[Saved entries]
------------------------------------------------------------

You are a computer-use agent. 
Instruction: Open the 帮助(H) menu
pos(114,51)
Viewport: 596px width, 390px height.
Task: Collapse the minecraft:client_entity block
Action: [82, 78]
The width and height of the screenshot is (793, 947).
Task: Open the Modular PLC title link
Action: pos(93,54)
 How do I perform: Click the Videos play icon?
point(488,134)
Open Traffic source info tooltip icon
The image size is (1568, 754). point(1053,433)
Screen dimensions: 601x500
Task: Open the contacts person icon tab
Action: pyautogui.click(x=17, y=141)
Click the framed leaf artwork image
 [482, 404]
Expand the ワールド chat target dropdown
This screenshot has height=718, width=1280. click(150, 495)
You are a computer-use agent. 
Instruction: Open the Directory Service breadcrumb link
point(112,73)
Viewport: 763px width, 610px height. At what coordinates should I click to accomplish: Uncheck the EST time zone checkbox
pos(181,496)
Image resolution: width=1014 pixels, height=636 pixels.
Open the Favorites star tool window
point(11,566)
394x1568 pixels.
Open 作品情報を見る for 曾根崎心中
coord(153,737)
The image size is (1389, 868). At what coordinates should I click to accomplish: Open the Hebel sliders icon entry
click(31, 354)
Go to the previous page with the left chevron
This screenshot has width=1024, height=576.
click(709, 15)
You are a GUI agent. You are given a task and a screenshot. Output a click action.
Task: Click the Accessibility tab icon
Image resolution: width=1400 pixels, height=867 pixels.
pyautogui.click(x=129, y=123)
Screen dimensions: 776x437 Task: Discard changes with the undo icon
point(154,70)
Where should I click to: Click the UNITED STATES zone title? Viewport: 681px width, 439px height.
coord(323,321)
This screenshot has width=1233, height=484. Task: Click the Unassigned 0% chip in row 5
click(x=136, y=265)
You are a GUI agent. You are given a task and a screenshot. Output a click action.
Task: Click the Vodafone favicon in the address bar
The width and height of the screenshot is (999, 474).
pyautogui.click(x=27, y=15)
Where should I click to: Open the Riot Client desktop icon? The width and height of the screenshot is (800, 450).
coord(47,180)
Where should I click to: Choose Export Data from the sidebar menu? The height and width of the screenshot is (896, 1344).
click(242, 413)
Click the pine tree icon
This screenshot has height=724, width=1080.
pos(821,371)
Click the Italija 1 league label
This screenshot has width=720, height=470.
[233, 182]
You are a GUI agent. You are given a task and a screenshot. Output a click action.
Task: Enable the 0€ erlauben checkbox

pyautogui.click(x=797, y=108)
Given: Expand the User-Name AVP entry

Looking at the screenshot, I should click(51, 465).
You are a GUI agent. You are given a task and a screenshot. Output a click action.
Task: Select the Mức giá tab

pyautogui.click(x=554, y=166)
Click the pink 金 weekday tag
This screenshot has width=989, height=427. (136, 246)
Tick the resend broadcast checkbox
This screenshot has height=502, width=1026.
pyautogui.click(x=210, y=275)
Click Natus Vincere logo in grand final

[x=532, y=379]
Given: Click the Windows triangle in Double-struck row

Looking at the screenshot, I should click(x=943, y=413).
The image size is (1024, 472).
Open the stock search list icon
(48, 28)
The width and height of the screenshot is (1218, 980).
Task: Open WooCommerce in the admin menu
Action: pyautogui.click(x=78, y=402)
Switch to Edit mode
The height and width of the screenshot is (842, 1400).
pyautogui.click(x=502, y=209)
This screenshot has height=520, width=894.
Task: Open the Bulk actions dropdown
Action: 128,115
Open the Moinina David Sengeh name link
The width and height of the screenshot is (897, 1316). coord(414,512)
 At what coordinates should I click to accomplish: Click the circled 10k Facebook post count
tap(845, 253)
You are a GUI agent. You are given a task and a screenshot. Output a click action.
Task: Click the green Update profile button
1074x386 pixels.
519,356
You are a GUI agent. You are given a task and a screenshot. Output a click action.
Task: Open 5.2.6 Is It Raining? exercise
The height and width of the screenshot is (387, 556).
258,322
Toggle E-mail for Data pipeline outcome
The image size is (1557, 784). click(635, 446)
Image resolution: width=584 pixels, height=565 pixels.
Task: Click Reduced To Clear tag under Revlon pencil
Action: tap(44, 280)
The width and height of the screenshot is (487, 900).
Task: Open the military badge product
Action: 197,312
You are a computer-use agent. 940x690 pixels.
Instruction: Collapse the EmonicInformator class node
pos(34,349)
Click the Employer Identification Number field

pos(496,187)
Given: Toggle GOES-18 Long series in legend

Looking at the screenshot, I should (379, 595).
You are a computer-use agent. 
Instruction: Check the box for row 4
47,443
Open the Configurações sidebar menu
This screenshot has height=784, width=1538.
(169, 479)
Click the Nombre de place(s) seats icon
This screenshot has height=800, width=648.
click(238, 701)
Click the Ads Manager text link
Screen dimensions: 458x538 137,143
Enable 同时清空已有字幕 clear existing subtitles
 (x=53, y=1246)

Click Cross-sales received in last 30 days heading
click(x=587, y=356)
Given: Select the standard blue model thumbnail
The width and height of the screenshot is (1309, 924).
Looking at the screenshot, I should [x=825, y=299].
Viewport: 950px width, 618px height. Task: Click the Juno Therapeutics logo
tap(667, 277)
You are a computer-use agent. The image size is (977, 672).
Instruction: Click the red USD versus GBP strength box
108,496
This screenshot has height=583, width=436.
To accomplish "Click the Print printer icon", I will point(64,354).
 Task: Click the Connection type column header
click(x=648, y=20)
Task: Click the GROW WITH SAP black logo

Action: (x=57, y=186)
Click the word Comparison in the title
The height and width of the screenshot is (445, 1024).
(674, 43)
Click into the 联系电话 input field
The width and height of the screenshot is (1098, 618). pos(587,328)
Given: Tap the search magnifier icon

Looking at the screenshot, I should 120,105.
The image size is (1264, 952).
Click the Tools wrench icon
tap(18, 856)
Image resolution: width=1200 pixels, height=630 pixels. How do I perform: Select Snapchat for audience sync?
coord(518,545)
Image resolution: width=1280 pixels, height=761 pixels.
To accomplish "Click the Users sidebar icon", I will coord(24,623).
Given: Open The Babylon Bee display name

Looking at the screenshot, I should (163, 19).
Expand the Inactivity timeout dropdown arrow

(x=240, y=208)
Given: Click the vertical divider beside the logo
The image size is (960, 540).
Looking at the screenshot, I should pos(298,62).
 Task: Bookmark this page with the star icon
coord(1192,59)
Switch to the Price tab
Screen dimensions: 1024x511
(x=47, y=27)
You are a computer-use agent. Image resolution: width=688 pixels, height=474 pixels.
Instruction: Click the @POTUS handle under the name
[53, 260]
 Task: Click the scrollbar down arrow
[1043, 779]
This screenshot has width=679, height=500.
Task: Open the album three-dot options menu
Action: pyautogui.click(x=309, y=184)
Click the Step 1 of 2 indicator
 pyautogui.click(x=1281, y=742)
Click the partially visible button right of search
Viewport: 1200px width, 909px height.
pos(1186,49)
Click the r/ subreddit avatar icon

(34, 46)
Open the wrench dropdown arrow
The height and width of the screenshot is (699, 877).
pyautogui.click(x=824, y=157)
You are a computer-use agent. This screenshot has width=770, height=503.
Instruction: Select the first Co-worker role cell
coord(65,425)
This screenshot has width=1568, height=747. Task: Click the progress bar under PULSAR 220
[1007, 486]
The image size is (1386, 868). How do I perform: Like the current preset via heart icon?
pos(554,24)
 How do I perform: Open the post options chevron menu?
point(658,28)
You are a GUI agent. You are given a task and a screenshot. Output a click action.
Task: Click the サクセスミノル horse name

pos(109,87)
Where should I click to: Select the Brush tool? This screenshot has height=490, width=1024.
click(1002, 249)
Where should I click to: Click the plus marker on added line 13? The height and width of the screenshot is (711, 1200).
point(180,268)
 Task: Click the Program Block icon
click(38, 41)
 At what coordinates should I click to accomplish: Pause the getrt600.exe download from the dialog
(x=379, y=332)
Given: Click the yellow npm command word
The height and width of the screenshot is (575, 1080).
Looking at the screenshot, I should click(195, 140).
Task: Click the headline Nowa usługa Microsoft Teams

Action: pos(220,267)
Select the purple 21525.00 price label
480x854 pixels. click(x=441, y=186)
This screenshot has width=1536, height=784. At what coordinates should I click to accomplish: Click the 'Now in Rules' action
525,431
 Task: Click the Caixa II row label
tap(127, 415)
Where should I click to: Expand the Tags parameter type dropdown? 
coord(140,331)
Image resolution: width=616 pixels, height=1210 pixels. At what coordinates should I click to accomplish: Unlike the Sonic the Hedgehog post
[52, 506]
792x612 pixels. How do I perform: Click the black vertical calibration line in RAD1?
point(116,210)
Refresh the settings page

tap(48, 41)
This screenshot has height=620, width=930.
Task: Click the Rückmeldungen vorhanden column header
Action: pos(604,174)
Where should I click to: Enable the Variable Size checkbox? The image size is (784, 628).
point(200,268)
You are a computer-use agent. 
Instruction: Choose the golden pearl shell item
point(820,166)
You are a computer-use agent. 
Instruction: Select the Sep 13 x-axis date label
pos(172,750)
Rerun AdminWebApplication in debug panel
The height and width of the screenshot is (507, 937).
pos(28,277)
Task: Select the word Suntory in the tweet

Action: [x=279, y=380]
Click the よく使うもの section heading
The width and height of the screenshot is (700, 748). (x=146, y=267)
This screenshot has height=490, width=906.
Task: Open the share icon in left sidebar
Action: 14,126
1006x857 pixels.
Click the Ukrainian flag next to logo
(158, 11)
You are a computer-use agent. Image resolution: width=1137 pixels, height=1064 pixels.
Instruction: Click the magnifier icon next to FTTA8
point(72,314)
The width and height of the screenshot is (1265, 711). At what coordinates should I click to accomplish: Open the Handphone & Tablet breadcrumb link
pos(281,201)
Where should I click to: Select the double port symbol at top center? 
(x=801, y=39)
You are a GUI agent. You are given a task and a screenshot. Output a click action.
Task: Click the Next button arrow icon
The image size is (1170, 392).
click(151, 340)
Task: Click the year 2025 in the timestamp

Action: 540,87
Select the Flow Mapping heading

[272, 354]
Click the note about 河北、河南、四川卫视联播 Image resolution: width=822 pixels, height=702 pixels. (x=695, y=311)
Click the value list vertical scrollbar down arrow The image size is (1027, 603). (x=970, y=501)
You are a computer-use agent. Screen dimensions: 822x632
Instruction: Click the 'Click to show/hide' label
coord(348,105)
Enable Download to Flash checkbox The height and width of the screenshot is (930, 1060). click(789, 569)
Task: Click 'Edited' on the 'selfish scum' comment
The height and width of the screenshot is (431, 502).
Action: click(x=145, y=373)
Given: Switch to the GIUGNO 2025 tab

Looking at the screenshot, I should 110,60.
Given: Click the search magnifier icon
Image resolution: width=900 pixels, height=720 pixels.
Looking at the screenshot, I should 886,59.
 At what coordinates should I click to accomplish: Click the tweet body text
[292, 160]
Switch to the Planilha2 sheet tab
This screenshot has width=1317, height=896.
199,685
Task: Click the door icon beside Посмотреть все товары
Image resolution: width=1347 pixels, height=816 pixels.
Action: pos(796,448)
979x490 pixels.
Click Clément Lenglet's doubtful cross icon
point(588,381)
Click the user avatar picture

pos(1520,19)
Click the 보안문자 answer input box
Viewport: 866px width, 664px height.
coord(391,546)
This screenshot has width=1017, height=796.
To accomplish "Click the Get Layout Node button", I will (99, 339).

------------------------------------------------------------

Task statement ▸
Count, in the records above, the lines that contain "will", and write only the resulting number.

The completed task ▸
3